Pada mulanya mereka memainkan lagu-lagu Eropa karena harus mengiringi pesta dansa, polka, mars, lancier dan lagu-lagu parade. Lambat laun mereka juga mulai memainkan lagu-lagu dan irama khas Betawi. Instrumen yang kuat-kuat ini bisa dipakai turun-temurun. Setelah pemain tidak lagi menjadi bagian dalam rumah tangga orang Barat, lahirlah rombongan-rombongan amatir yang tetap menamakan diri “Tanjirdor”.

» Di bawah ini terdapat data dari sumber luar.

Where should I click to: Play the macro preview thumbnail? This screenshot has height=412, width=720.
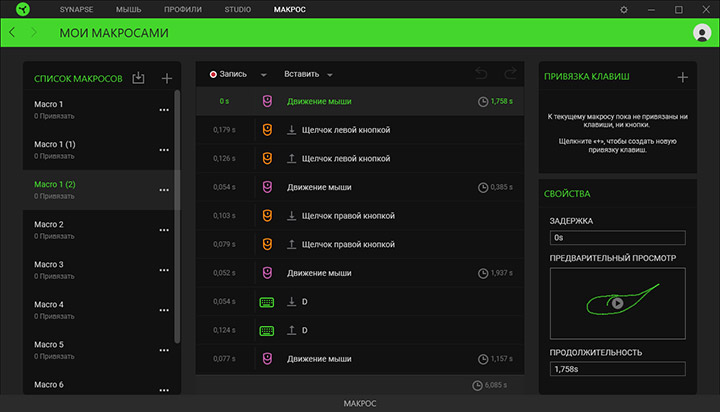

Ahli sejarah Batavia lama, Dr. F. De Haan berpendapat bahwa pemusik keliling ini berasal dari orkes-orkes budak zaman Kompeni. Dalam karyanya berjudul Priangan, de Haan menunjukkan catatan tentang Cornelia de Bevers yang mempunyai 59 orang budak belian dalam tahun 1689. Pembagian kerja di antara para budak itu, antara lain "Tiga atau empat anak laki-laki berjalan di belakang saya dan suami saya kalau kami berjalan keluar, ditambah budak perempuan sejumlah itu pula". Pada waktu makan pasangan suami isteri itu didampingi lima sampai enam budak pelayan meja, kemudian masih ada lagi tiga orang budak laki-laki yang masing-masing bertugas memainkan bas, biola, dan harpa sebagai musik pengiring makan.
Valentjn juga menyebutkan tentang konser-konser yang dimainkan oleh budak. Umumnya mereka memakai instrumen berdawai. Orkes-orkes itu makin lengkap ketika para pemain diberi tambahan alat tiup. Nekara (pauken), tambur Turki dan triangle, seperti halnya orkes milik Gubernur Jenderal Valckenier (1737) yang berkekuatan 15 orang. Sedang Anfreas Cleyer seorang pejabat tinggi Kompeni, mengatakan "mempunyai kelompok musik lengkap di rumahnya, melulu dari budak-budak yang ahli memainkan segala alat musik. .. ". Banyak sumber menyebutkan bahwa orkes rumah tersebut ikut dilelang apabila majikannya meninggal.
LENONG
Jenis kesenian teater tradisional atau sandiwara rakyat Betawi yang mengambil tema cerita kepahlawanan atau kriminal yang dibawakan dalam dialek Betawi. Disamping itu, Lenong juga sering membawakan kisah-kisah jagoan atau cerita yang diambil dariHikayat 1001 Malam. Lenong Betawi dikatakan juga sebagai teater bangsawan atau istana dengan musik pengiringnya Gambang Kromong. Dalam pertunjukkannya, Lenong menampilkan sebuah cerita atau lakon, dengan dilengkapi gerak dan lagu serta lawakan yang menggelitik. Lakon dimainkan babak demi babak dan diselingi musik serta lagu.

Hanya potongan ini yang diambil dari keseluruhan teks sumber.